Esto último es lo que señala Freud cuando, en su correspondencia epistolar con Einstein, sentencia: “El derecho fue en su origen violencia bruta y todavía no puede prescindir de apoyarse en la violencia”[9].

Puede predicarse veracidad de lo anterior si se hace un análisis historicista del fenómeno jurídico, sobre todo porque ha sido el cause por medio del cual las mayorías hegemónicas lograron estatuir la otredad de todos aquellos que no pertenecían a ellas.

No obstante, el presente trabajo aborda al derecho desde la consideración ontológica del mismo; concibiéndolo así, he expresado en su triple dimensión fenoménica a la alteridad.

En una sociedad en la cual, de maneras más sutiles que las pretéritas, vuelven a vislumbrarse discursos unívocos que amenazan las libertades individuales, es preciso reconsiderar al derecho desde la alteridad.
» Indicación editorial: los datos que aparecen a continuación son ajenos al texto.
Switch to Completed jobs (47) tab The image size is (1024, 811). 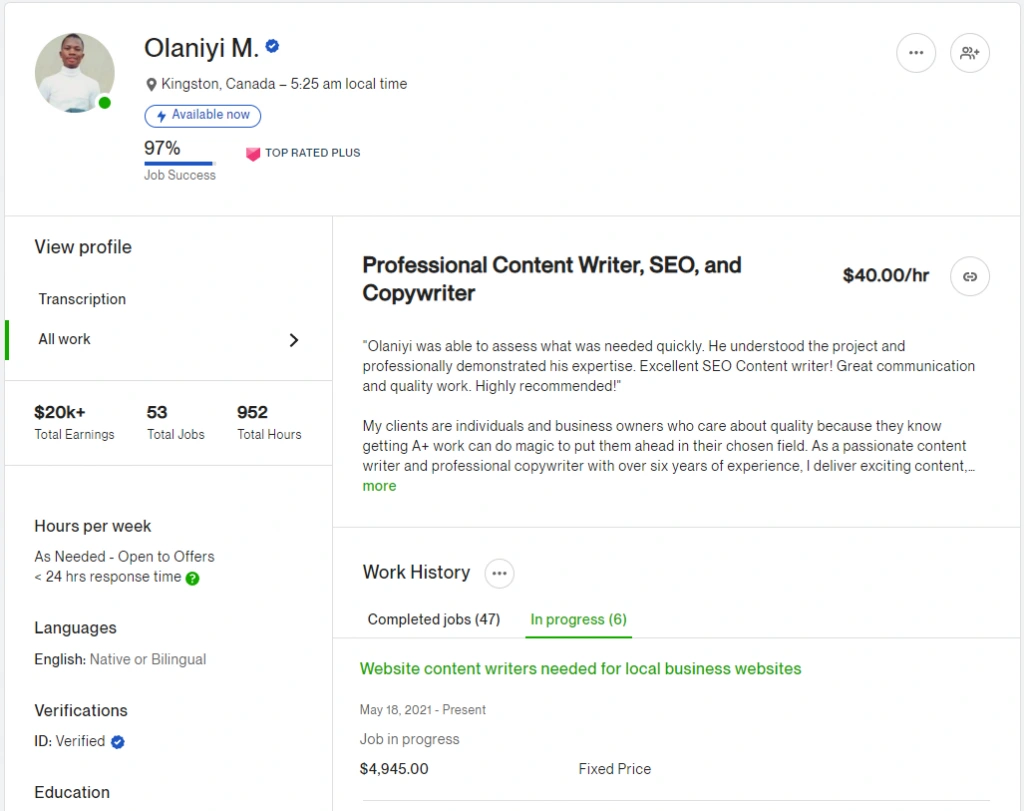coord(433,619)
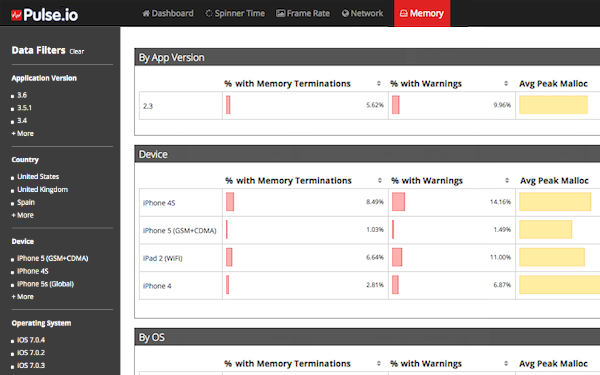Select iOS 7.0.4 operating system filter
This screenshot has width=600, height=375.
click(x=31, y=340)
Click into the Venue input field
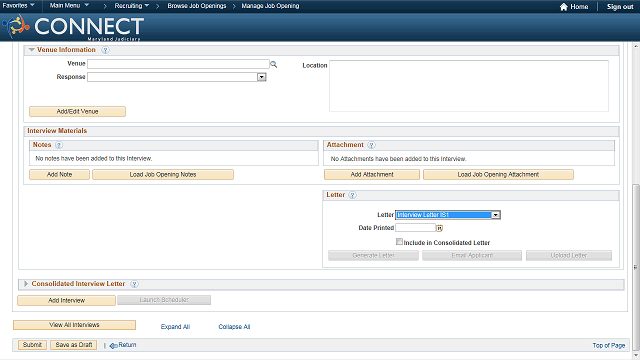 point(178,64)
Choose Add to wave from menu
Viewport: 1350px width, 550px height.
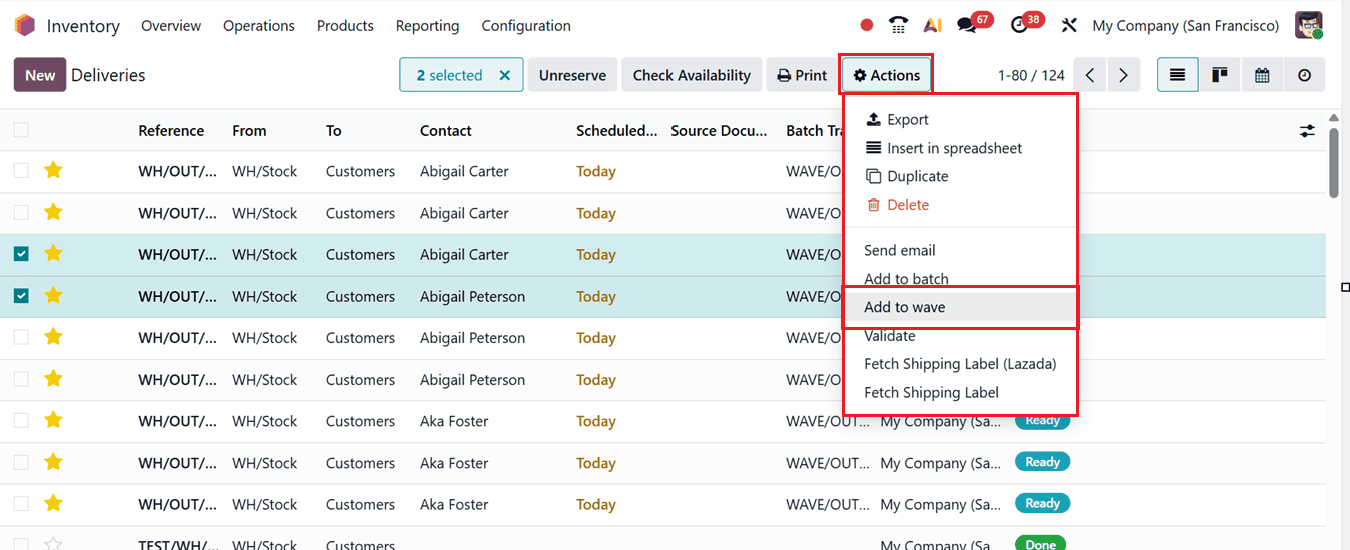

Esto permite no solo robustecer los ideales basales de toda república democrática, sino que, a su vez, nos brinda un andamiaje desde el cual repensar nuestra humanidad.

VII. Bibliografía

Aristóteles (2000). Ética nicomáquea. Madrid. Ed. Gredos.

Blanco, Guillermo (2004). Curso de antropología filosófica. Buenos Aires. Ed. EDUCA.

Buber, Martin (2013). Yo y tú. Buenos Aires. Ed. Prometeo.

Freud, Sigmund (1987). El porqué de las guerras, Obras completas, T. XXII. Buenos Aires; Amorrortu Editores.

Goldschmidt, Werner (1967). Introducción filosófica al Derecho. La teoría trialista del mundo jurídico y sus horizontes. Buenos Aires. Ed. AbeledoPerrot.

McEwan, Ian (2018). La ley del menor. Barcelona. Ed. Anagrama.

Santo Tomás de Aquino (1964). Suma teológica. Madrid. Ed. BAC.

San Agustín (2014). El maestro. Buenos Aires. Ed. Colihue.


Notas

[1] Diccionario online de la Real Academia Española. https://dle.rae.es/?id=26jwiNv.

[2] Buber, Martin (2013). “Yo y tú”. Pág 11.

[3] “Ich und Du”, escrita en 1923, es la obra célebre del pensador austríaco israelí.

[4] Escrita entre finales del 389 y comienzos del 390, consiste en un texto filosófico redactado a modo de diálogo, en el cual, además de desarrollarse nociones vinculadas a la filosofía del lenguaje y a la pedagogía, se elabora una gnoseología dialógica con implicancias éticas.

[5] Esta denominación se emplea para diferenciarla de la antropología filosófica y se ha tomado de la diferenciación semántica que realiza Guillermo Blanco (2004) en “Curso de antropología filosófica”. Buenos Aires. Ed. EDUCA. Págs. 20 y ss.

[6] Desarrollado por Kant en su célebre obra de ética “Fundamentación de la metafísica de las costumbres” publicada en 1785.

[7] Jurista e historiador alemán radicado en Argentina que elabora la teoría trialista del mundo jurídico en dos célebres obras:  “La ciencia de la justicia (Dikelogía)” -Editorial Aguilar, 1958- e “Introducción filosófica al Derecho – La teoría trialista del mundo jurídico y sus horizontes” -Editorial AbeledoPerrot, 1967-.

[8]  A modo ejemplificativo puede citarse a Aristóteles, quien, en su Ética a Nicómaco, sentencia: “En cuanto a la justicia, es la excelencia por la que cada uno tiene lo suyo y de acuerdo con la norma, y la injusticia, cuando se tiene lo ajeno y contra la norma» (Aristóteles, 2000. “ÉTICA A NICÓMACO”. Ed. Gredos. Pág.96). Otra cita de antaño que se ancla en igual sentido a lo dicho, es la que formula el Aquinate en la Suma Teológica, donde señala que “La justicia es el modo de conducta según el cual un hombre, movido por una voluntad constante e inalterable, da a cada cual su derecho” (Tomás de Aquino, 1964. “SUMA TEOLÓGICA” 2-2, 58, 1. Ed. BAC).

[9] Freud, Sigmund (1987).  “EL PORQUÉ DE LA GUERRA”, OBRAS COMPLETAS, T. XXII. Pág.192.